+++ Entries provided

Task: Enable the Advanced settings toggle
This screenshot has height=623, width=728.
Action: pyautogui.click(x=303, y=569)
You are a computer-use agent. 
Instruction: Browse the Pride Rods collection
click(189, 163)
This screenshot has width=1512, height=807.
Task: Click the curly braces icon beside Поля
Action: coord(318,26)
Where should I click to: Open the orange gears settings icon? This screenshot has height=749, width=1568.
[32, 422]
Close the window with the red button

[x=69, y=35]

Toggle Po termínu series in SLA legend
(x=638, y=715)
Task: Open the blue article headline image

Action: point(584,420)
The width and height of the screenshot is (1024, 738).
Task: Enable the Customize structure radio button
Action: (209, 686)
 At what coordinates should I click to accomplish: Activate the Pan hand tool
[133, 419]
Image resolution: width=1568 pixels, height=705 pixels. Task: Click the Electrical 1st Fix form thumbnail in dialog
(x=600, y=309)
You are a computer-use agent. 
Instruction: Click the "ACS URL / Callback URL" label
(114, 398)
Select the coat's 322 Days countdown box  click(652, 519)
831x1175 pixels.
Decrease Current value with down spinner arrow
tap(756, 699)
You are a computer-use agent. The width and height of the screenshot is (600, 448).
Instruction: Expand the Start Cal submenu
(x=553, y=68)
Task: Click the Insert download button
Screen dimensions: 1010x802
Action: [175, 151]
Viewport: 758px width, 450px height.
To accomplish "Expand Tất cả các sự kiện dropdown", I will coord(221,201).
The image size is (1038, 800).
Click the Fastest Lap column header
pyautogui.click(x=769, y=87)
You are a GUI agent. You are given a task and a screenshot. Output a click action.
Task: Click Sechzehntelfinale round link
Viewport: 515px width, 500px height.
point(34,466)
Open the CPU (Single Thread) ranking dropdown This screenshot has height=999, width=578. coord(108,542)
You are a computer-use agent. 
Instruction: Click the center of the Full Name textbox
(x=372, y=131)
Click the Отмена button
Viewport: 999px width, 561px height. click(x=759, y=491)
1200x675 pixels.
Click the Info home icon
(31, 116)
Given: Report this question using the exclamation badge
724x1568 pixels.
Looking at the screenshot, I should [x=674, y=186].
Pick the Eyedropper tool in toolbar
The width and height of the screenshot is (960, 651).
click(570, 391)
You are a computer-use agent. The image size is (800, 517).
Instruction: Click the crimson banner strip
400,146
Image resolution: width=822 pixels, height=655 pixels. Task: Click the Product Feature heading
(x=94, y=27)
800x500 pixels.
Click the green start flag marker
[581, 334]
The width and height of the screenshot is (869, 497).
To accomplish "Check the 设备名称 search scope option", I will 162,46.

++++++

What is needed >> Print the records above exactly as written.

Answer area >>
Task: Enable the Advanced settings toggle
This screenshot has height=623, width=728.
Action: pyautogui.click(x=303, y=569)
You are a computer-use agent. 
Instruction: Browse the Pride Rods collection
click(189, 163)
This screenshot has width=1512, height=807.
Task: Click the curly braces icon beside Поля
Action: coord(318,26)
Where should I click to: Open the orange gears settings icon? This screenshot has height=749, width=1568.
[32, 422]
Close the window with the red button

[x=69, y=35]

Toggle Po termínu series in SLA legend
(x=638, y=715)
Task: Open the blue article headline image

Action: point(584,420)
The width and height of the screenshot is (1024, 738).
Task: Enable the Customize structure radio button
Action: (209, 686)
 At what coordinates should I click to accomplish: Activate the Pan hand tool
[133, 419]
Image resolution: width=1568 pixels, height=705 pixels. Task: Click the Electrical 1st Fix form thumbnail in dialog
(x=600, y=309)
You are a computer-use agent. 
Instruction: Click the "ACS URL / Callback URL" label
(114, 398)
Select the coat's 322 Days countdown box  click(652, 519)
831x1175 pixels.
Decrease Current value with down spinner arrow
tap(756, 699)
You are a computer-use agent. The width and height of the screenshot is (600, 448).
Instruction: Expand the Start Cal submenu
(x=553, y=68)
Task: Click the Insert download button
Screen dimensions: 1010x802
Action: [175, 151]
Viewport: 758px width, 450px height.
To accomplish "Expand Tất cả các sự kiện dropdown", I will coord(221,201).
The image size is (1038, 800).
Click the Fastest Lap column header
pyautogui.click(x=769, y=87)
You are a GUI agent. You are given a task and a screenshot. Output a click action.
Task: Click Sechzehntelfinale round link
Viewport: 515px width, 500px height.
point(34,466)
Open the CPU (Single Thread) ranking dropdown This screenshot has height=999, width=578. coord(108,542)
You are a computer-use agent. 
Instruction: Click the center of the Full Name textbox
(x=372, y=131)
Click the Отмена button
Viewport: 999px width, 561px height. click(x=759, y=491)
1200x675 pixels.
Click the Info home icon
(31, 116)
Given: Report this question using the exclamation badge
724x1568 pixels.
Looking at the screenshot, I should [x=674, y=186].
Pick the Eyedropper tool in toolbar
The width and height of the screenshot is (960, 651).
click(570, 391)
You are a computer-use agent. The image size is (800, 517).
Instruction: Click the crimson banner strip
400,146
Image resolution: width=822 pixels, height=655 pixels. Task: Click the Product Feature heading
(x=94, y=27)
800x500 pixels.
Click the green start flag marker
[581, 334]
The width and height of the screenshot is (869, 497).
To accomplish "Check the 设备名称 search scope option", I will 162,46.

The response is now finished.